Second, the April 12th Sierra Club Radio podcast has a segment with Bob Schildgen—Mr. Green—promoting his new book, which compiles questions and answers from his column in Sierra magazine. On the question of paper vs plastic (his answer–neither; bring your own bag), he encourages listeners to put things into perspective by mentioning that you likely burn as much petroleum in one trip to the grocery store as it takes to make all the plastic bags you’d use in a whole year. I can’t find his numbers online, but using the figures I wrote about earlier: 330 bags per American per year, 200 bags per gallon, so just over one and a half gallons of oil per American devoted to plastic bags. At 20 miles per gallon, you could make a round trip to a supermarket 15 miles away. Right order of magnitude, but I think you could travel a bit farther on that amount of gas.
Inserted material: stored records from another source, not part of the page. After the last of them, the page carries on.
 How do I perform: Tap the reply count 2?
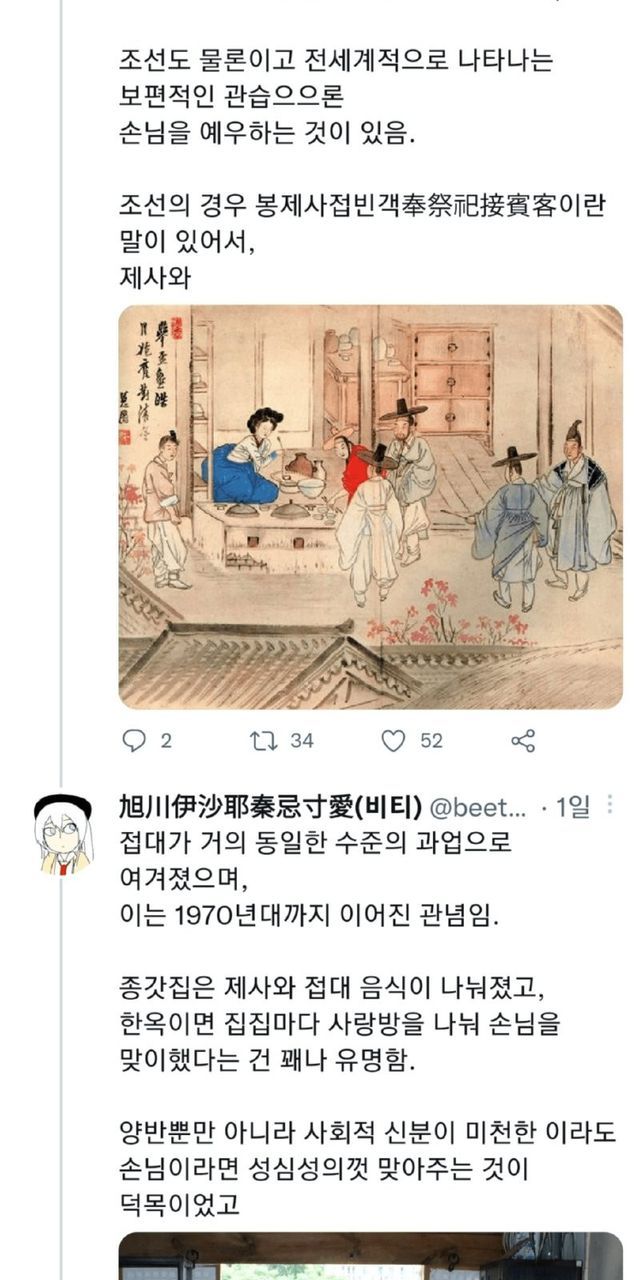165,741
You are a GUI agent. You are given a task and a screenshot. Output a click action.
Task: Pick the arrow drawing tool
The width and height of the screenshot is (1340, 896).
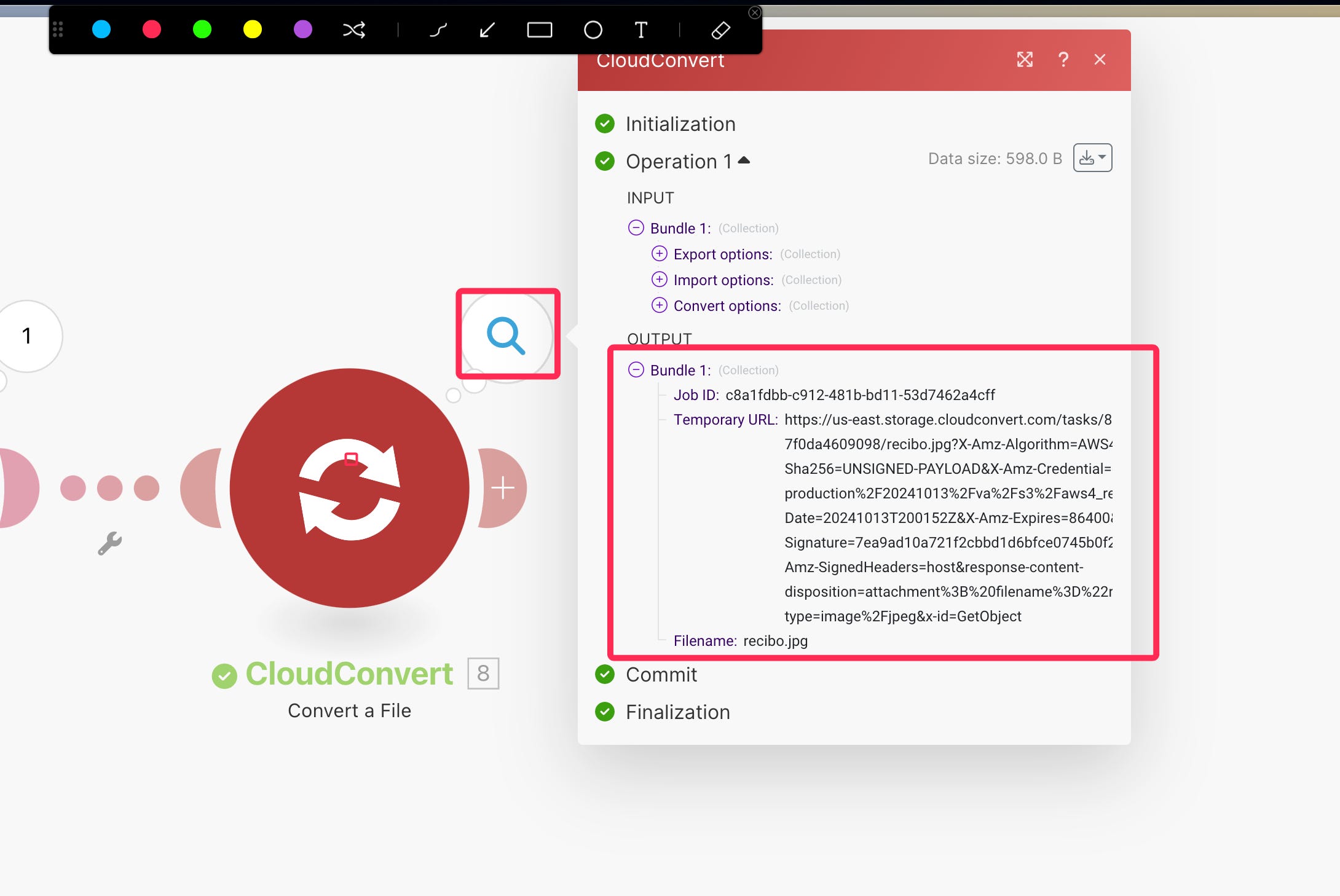tap(487, 29)
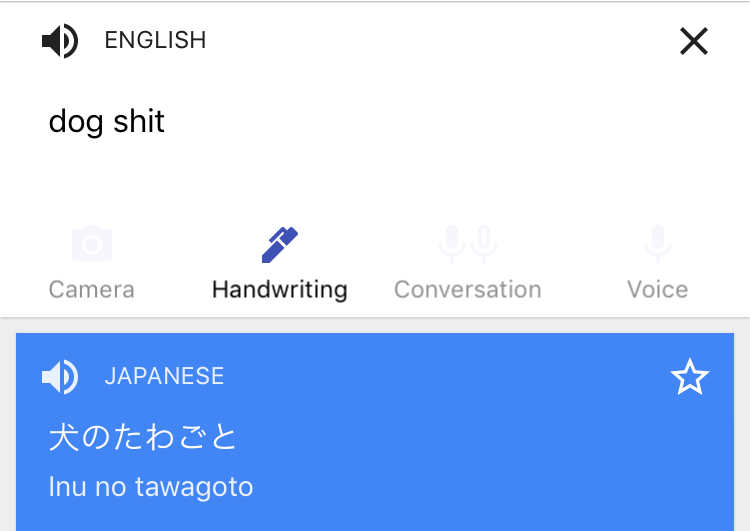Viewport: 750px width, 531px height.
Task: Edit the input text 'dog shit'
Action: pyautogui.click(x=107, y=122)
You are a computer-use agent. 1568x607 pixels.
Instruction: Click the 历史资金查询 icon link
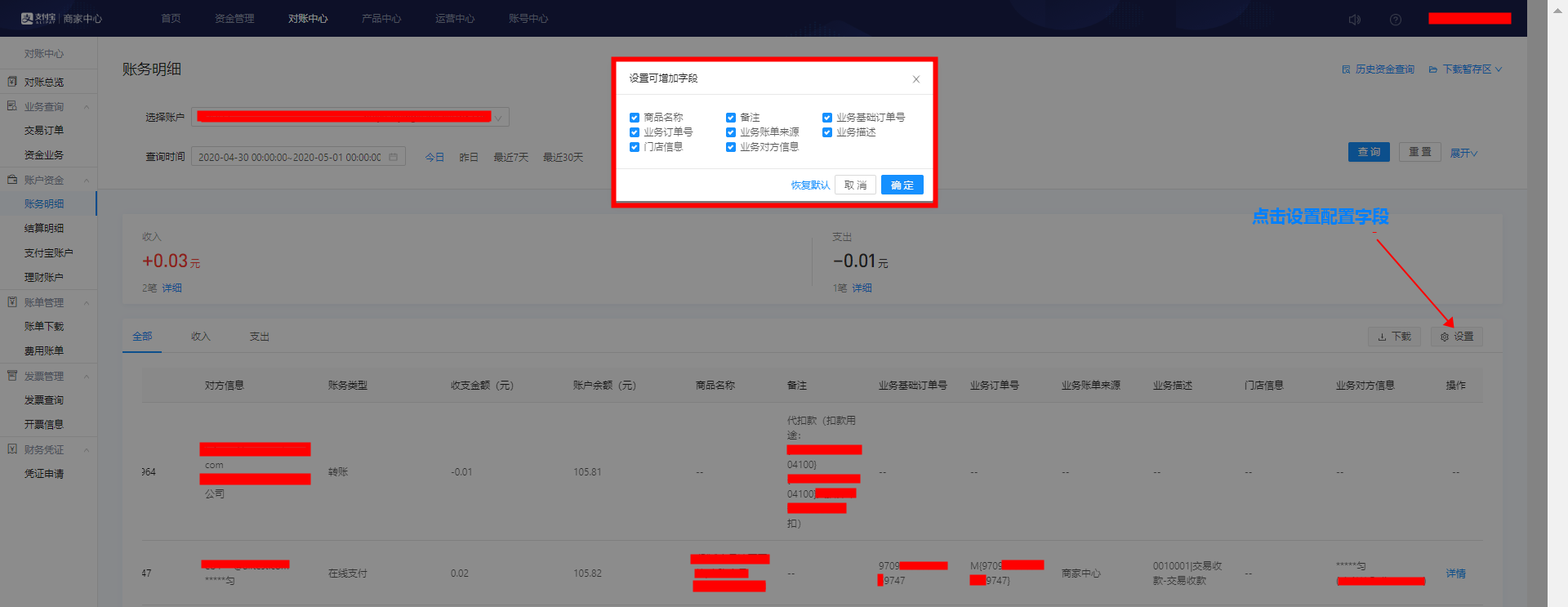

This exercise in scale is then thrown out the window later in the interview, when host Orli Cotel asks the heavily loaded question: “For our listners who do own cars or need cars for whatever reason, what tips can you give us, as Mr. Green, to help reduce the amount of gas that we’re using, besides of course cutting back on car travel?” (As if there’s some secret, magic way to drive without using gas that only the hardcore enviros know about.) Mr. Green goes on to mention that Americans lose about 4 million gallons of gasoline per day because of underinflated tires. Of course, he doesn’t put this into perspective: that’s about 1% of our daily gasoline consumption; we burn through 4 million gallons of gasoline in about 15 minutes.